The royal patrons of this Afghan-Indian music also loved Persian culture and classical Persian poetry. To please their patrons, the Kharabat musicians created a distinctive form of vocal art that combined elements of Persian and Indian music. One of the principal Persian verse forms is the ghazal.  Ghazals provided the texts for the new style of Afghan vocal music based on the melodic modes (raga) and metrical cycles (tala) of Indian music. The Kabuli style of ghazal singing later spread to other Afghan cities.  The tabla, the pair of drums used in this new music to accompany the rubâb and express the music’s sophisticated rhythmic element, is indisputably Indian, but its creators seem to have drawn inspiration from older forms of Central and West Asian kettle and goblet drums.
★ ★ ★ ★ ★
## Tasks:
• A. Answer these about the passage on Afghan vocal music:
(i) Which Persian verse form supplied the texts for the new style?
(ii) On which two elements of Indian music was that style based?
(iii) Which instrument does the tabla accompany?
• B. Write what comes next in the passage on Afghan vocal music, starting after its final sentence.

## Dataset excerpts:
★ ★ ★ ★ ★
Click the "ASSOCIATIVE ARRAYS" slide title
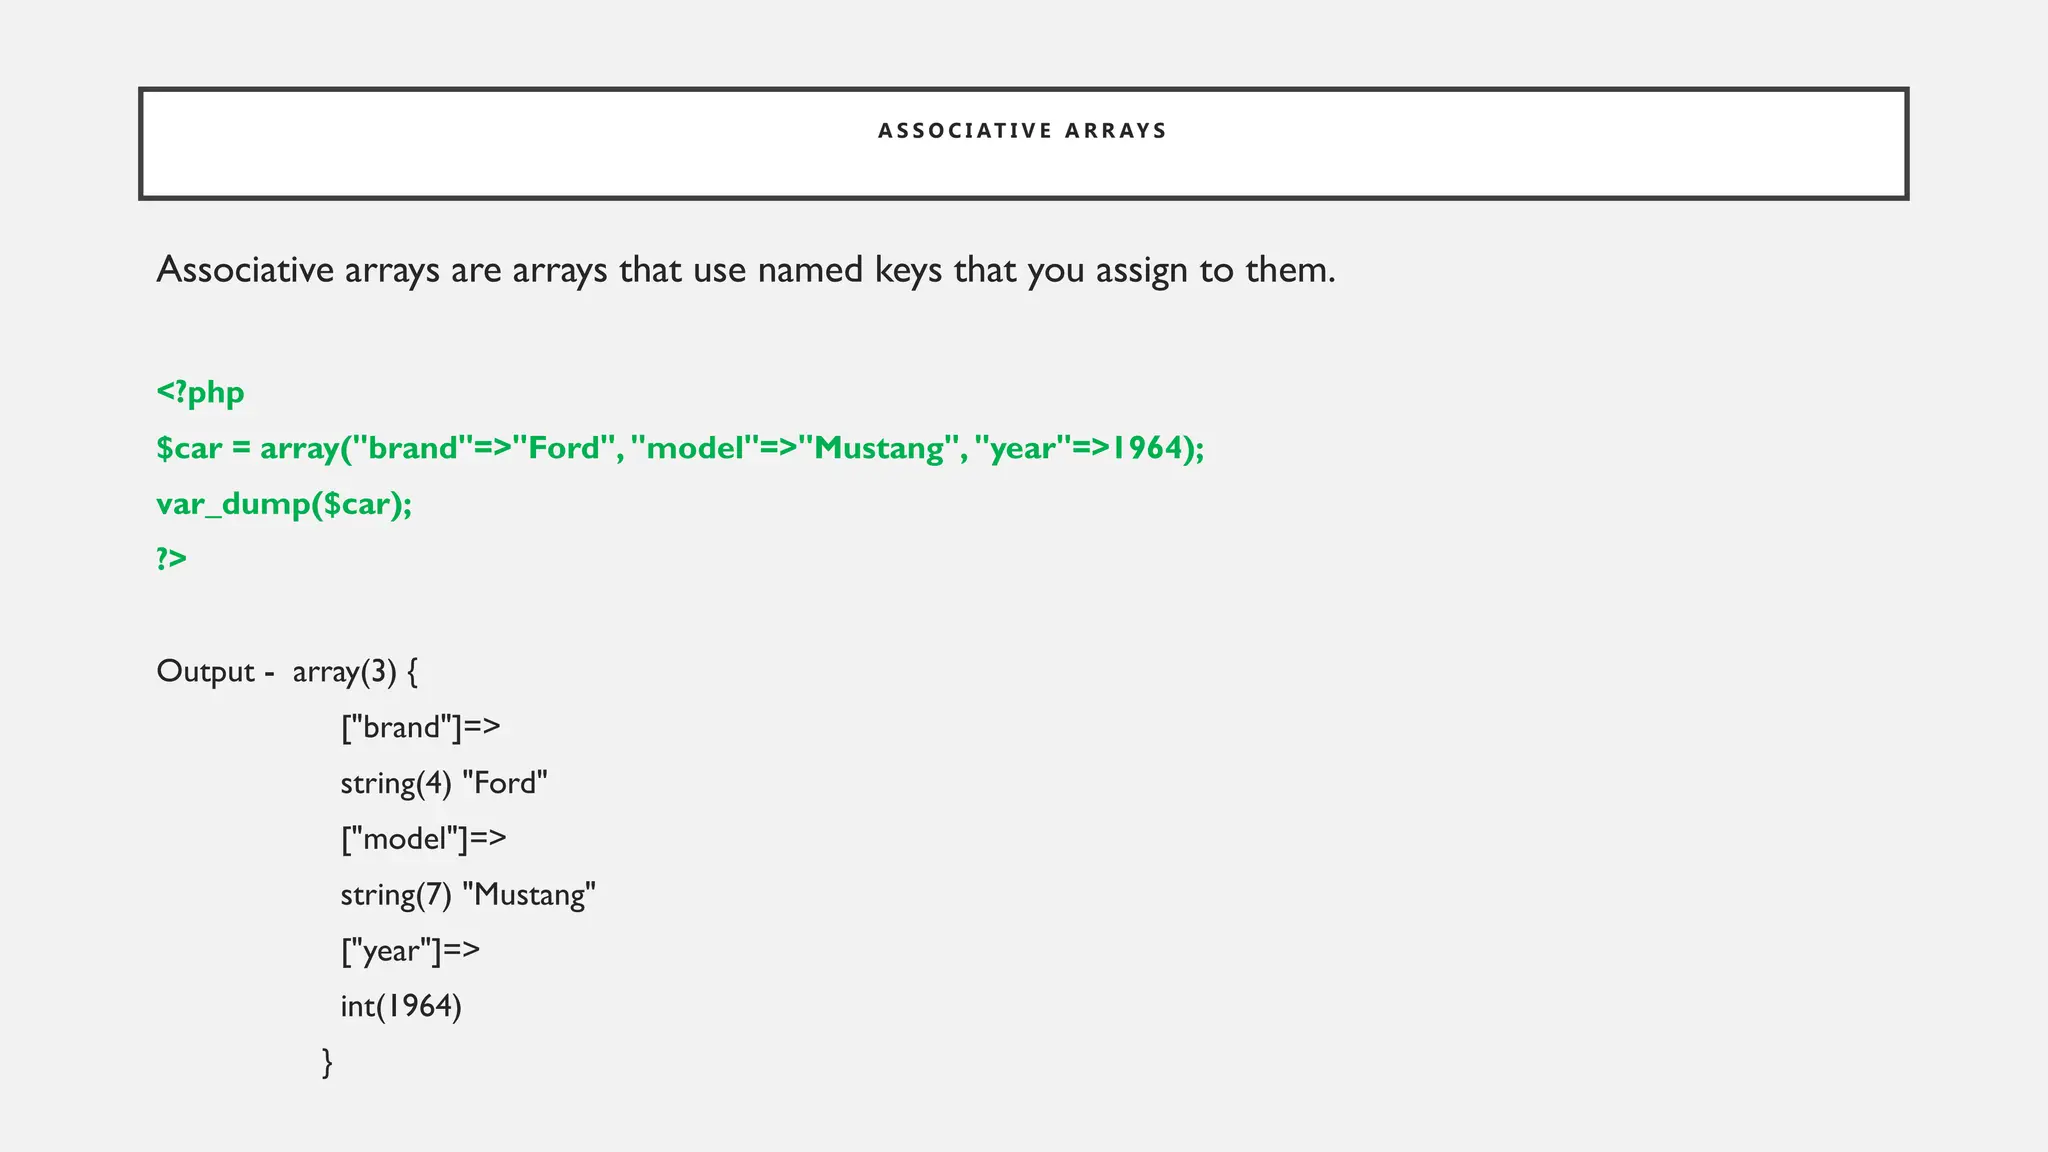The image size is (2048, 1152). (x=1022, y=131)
★ ★ ★ ★ ★
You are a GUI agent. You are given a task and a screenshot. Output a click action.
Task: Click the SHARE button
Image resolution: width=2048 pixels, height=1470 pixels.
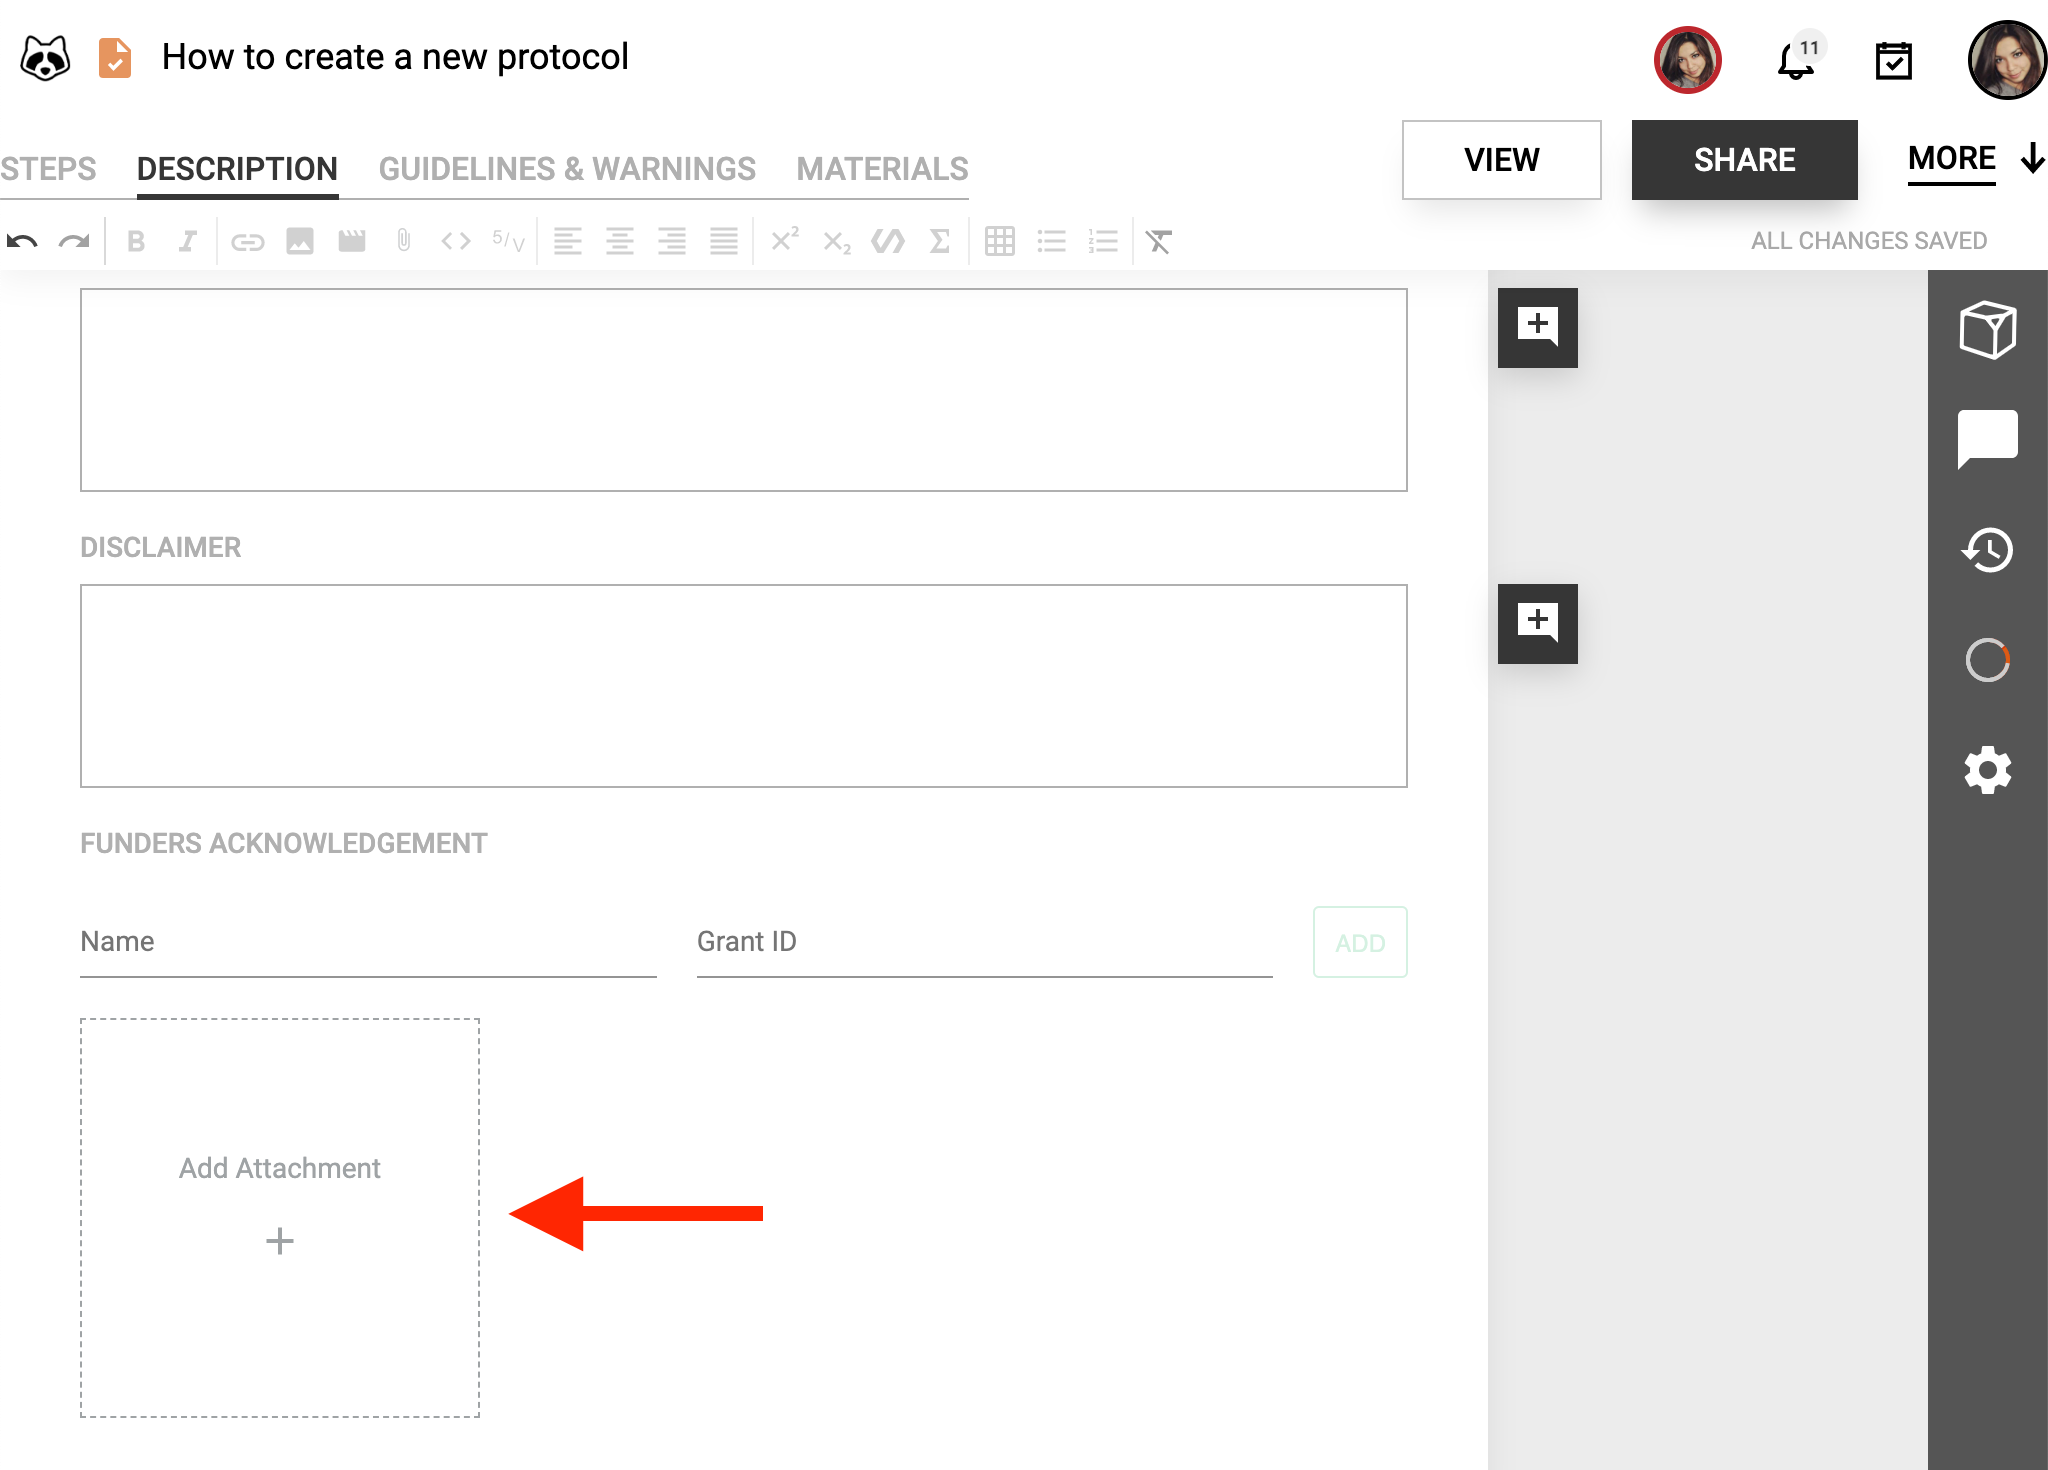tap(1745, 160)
★ ★ ★ ★ ★
## Responses to the exercise:
• A.
(i) The ghazal.
(ii) The melodic modes (raga) and the metrical cycles (tala).
(iii) The rubâb.

• B.
The rubâb itself is a classical instrument with a folkloric past.  It originated in Central Asia as long as 2000 years ago, and belongs to a family of double-chambered lutes that includes, among others, the Iranian târ, Tibetan danyen, and Pamir rubâb.  After the rise of Islam, the rubâb was used to play a devotional style of traditional Afghan music called Khaniqa.  The instrument then had five gut strings for melody and no sympathetic strings.  Today, it has just three melody strings, made of nylon, and 14 or 15 sympathetic steel strings.  The rubâb’s heavy body is constructed in three wooden parts: a carved hull, faceboard and headstalk.   Goat skin is stretched over the body’s open face, taut like a banjo, and the melody strings pass through a bridge made from a ram’s horn.  The classical rubâb technique developed under the influence of Indian and Persian music is almost like claw-hammer banjo picking, resulting in parallel melodies, incorporating both low and high drones interspersed with melody.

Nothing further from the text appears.